= Jean-Michel Caradec'h =

French journalist and writer (1950–2022)

Jean-Michel Caradec'h (22 March 1950 - 17 November 2022) was a French journalist and writer. He is the author of several books in association with personalities of show business, sports, and civil life. The originality of his style and the variety of the subjects handled are a direct continuation of his activity as journalist.

== Career ==

After studying clinical psychology (masters) at the University Paris Diderot, Jean-Michel Caradec'h worked as senior reporter for more than 25 years. He began his career in 1974, in the early days of the daily newspaper Libération. In 1979, he participated in the creation of the short-lived Paris-Hebdo, a city magazine launched in Paris by Jean-Louis Servan-Schreiber, before joining in 1980 the editorial staff of Paris Match, then directed by Roger Therond. For Paris Match he covered society issues, major news stories (Gregory affair) and conflicts worldwide (the wars in Lebanon, El Salvador, Chad, Iran-Iraq).

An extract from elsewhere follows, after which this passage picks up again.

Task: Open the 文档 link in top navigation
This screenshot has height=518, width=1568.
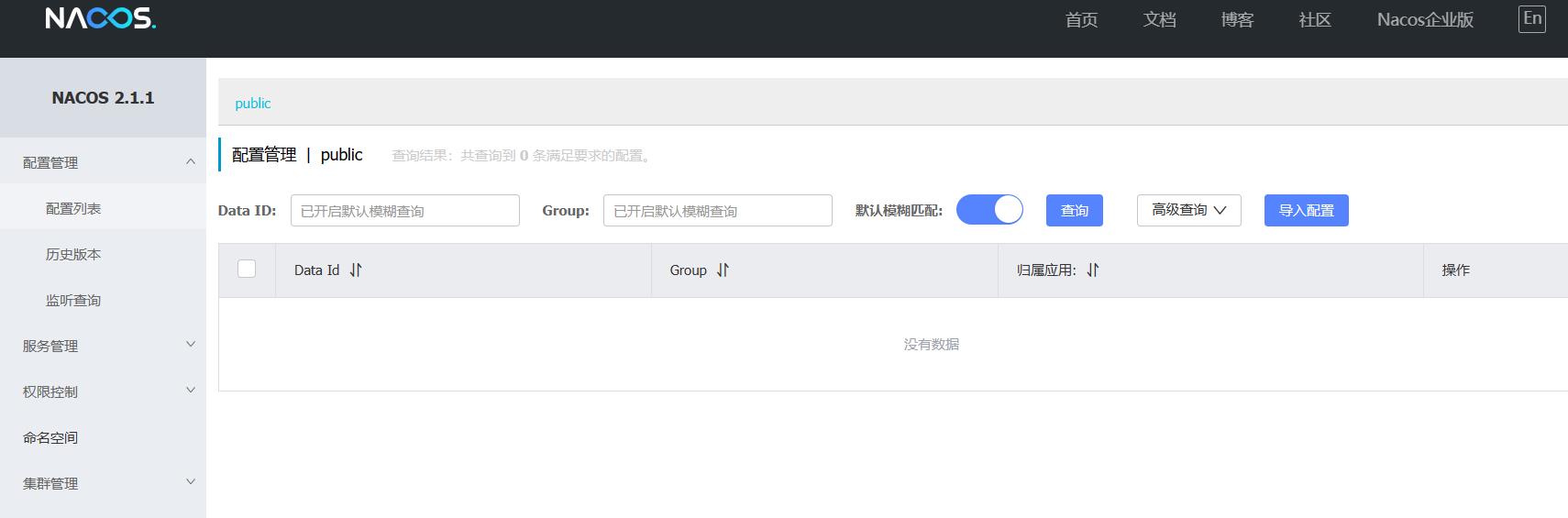Action: [1159, 19]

He received the Albert Londres Award in 1984 for his stories on Salvadoran guerrilla warfare. In 1987, he was in charge of the cover stories in the department of investigations of L'Express, where he published several scoops (sales of weapons to Iraq; sabotage of the Ariane rocket; hostages in Ouvéa; Greenpeace: Rainbow Warrior affair; French Doctors story). He was the only reporter admitted among the French Foreign Legion (Operation Daguet) during the operation Desert Storm in the Iraq invasion.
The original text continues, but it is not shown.